**** Input material ****

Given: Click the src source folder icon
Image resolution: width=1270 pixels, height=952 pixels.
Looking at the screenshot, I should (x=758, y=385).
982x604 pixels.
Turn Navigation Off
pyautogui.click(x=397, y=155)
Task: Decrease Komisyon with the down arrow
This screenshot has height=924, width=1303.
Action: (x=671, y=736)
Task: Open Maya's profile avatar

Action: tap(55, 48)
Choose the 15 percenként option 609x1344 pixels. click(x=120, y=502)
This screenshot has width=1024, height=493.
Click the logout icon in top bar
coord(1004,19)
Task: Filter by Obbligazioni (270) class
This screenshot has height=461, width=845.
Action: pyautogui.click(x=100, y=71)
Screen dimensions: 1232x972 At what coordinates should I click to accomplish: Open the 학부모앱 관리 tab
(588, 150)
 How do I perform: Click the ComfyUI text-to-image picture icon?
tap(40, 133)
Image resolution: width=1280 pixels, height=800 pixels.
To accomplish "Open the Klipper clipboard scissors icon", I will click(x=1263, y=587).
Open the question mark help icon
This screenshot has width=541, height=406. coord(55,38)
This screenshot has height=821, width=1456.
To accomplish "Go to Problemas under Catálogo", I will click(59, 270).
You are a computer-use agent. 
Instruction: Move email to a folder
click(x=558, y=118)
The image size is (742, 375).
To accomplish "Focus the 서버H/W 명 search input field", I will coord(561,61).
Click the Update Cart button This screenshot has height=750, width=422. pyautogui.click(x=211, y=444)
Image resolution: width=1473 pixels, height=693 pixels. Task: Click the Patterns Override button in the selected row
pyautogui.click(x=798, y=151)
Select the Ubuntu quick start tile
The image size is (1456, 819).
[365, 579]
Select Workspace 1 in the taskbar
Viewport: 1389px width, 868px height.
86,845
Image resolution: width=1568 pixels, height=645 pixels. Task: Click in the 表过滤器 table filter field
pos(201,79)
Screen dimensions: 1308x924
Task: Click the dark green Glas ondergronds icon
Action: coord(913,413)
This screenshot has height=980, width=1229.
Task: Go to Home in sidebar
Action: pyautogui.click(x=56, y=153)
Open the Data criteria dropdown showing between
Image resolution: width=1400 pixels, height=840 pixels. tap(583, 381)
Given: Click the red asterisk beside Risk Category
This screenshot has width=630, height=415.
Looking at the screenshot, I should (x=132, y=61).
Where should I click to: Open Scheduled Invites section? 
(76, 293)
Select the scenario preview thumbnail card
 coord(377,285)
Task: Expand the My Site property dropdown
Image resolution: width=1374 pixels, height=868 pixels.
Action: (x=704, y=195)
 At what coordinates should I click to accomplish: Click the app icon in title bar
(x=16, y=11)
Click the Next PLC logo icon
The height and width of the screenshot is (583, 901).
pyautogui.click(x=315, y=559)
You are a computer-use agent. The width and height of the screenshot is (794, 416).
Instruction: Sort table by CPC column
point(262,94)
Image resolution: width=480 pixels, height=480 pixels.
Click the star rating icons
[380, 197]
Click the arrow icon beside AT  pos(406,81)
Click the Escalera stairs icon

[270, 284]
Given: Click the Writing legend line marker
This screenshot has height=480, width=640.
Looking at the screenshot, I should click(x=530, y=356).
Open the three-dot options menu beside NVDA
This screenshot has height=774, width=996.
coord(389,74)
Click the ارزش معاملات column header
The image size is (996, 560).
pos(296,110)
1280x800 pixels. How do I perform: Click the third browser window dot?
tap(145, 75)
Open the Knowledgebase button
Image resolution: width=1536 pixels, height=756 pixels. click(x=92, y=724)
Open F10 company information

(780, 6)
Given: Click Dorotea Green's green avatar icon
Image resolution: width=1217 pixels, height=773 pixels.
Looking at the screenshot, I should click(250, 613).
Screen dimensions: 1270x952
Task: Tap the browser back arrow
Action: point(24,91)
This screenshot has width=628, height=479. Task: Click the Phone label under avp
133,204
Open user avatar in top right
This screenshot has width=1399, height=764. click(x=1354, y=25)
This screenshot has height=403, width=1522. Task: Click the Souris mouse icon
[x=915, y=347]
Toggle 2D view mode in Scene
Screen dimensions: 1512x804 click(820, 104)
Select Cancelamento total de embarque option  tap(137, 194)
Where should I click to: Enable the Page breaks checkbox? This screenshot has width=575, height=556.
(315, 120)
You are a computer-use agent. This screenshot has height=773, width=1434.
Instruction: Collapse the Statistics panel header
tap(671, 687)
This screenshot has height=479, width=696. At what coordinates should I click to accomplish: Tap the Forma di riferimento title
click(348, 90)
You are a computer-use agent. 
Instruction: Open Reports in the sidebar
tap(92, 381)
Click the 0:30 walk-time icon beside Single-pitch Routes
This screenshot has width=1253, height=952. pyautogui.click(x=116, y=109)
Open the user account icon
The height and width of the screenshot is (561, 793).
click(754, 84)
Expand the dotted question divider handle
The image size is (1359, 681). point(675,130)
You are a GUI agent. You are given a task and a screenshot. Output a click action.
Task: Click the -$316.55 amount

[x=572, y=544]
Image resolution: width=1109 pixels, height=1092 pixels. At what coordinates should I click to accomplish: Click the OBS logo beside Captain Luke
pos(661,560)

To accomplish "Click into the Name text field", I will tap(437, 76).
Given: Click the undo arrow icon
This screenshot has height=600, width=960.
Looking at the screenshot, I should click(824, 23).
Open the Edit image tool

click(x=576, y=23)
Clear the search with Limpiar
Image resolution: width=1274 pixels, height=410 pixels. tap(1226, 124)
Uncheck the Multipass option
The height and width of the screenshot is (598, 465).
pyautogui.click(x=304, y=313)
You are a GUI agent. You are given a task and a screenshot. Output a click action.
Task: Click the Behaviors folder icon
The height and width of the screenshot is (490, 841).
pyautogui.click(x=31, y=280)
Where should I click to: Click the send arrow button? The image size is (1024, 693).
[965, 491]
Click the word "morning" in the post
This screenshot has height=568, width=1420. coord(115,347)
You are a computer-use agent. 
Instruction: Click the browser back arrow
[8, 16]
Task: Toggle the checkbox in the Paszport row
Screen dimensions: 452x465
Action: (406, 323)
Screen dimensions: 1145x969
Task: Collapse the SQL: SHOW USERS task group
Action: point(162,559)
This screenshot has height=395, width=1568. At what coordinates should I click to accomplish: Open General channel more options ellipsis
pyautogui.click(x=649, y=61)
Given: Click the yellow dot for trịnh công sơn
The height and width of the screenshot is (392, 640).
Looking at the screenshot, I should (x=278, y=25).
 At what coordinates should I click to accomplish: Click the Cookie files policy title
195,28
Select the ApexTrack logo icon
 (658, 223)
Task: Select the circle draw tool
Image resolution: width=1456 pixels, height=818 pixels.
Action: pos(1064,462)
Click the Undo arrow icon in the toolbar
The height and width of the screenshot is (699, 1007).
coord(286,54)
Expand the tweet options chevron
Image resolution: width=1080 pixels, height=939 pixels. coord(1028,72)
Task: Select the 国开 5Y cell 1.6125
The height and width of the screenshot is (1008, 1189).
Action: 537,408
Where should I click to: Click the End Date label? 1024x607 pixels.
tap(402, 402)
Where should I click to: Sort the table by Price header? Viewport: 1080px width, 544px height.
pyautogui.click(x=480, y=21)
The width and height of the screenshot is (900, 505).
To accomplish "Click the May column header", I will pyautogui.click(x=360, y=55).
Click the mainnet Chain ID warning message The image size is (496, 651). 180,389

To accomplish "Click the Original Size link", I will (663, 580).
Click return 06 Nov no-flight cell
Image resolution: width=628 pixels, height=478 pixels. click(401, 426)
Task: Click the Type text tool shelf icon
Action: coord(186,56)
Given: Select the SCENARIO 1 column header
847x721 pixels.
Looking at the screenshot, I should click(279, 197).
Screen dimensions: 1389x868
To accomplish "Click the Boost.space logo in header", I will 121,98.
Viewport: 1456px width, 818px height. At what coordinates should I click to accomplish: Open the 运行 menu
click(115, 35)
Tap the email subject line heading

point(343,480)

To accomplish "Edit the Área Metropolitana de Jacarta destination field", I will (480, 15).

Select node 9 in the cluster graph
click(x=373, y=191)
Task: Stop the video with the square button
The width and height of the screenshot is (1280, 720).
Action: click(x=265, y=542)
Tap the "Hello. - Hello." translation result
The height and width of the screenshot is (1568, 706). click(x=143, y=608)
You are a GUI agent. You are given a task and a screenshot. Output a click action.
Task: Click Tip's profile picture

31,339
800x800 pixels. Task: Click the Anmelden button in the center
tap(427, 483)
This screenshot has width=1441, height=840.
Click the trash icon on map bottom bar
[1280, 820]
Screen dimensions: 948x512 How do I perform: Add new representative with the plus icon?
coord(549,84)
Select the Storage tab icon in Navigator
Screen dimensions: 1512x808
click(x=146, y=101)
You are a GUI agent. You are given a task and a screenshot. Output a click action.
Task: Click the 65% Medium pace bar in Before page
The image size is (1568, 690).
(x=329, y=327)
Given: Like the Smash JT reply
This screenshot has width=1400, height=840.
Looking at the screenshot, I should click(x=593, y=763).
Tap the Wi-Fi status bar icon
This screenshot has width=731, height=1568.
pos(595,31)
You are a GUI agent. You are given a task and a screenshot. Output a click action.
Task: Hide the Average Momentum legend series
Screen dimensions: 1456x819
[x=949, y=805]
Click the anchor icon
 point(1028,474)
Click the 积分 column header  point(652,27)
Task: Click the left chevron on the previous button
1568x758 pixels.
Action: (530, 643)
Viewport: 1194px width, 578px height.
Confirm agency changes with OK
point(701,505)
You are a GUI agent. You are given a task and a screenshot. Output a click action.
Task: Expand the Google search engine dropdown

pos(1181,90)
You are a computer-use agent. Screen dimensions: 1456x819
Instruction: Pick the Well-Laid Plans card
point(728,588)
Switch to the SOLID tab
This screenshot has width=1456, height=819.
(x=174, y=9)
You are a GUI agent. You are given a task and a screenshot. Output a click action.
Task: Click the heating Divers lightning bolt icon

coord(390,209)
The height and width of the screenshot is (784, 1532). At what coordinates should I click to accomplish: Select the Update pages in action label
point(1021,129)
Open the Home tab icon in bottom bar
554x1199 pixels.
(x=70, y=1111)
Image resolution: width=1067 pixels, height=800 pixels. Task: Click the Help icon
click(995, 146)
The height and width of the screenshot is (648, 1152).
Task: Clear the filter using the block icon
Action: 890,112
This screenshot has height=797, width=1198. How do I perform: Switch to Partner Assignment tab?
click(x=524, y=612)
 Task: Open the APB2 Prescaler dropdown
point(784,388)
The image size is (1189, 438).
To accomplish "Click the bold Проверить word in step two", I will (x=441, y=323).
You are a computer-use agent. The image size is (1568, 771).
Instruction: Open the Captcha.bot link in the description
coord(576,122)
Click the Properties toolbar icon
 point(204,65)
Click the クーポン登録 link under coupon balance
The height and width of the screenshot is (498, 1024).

****

Direction
Convert the items from the line with "This screenshot has height=403, width=1522." to the line with "This screenshot has width=1253, height=952." into a JSON list of strings, with one string per line and blank lines omitted.

Solution for this task
[
  "This screenshot has height=403, width=1522. Task: Click the Souris mouse icon",
  "[x=915, y=347]",
  "Toggle 2D view mode in Scene",
  "Screen dimensions: 1512x804 click(820, 104)",
  "Select Cancelamento total de embarque option  tap(137, 194)",
  "Where should I click to: Enable the Page breaks checkbox? This screenshot has width=575, height=556.",
  "(315, 120)",
  "You are a computer-use agent. This screenshot has height=773, width=1434.",
  "Instruction: Collapse the Statistics panel header",
  "tap(671, 687)",
  "This screenshot has height=479, width=696. At what coordinates should I click to accomplish: Tap the Forma di riferimento title",
  "click(348, 90)",
  "You are a computer-use agent. ",
  "Instruction: Open Reports in the sidebar",
  "tap(92, 381)",
  "Click the 0:30 walk-time icon beside Single-pitch Routes",
  "This screenshot has width=1253, height=952. pyautogui.click(x=116, y=109)"
]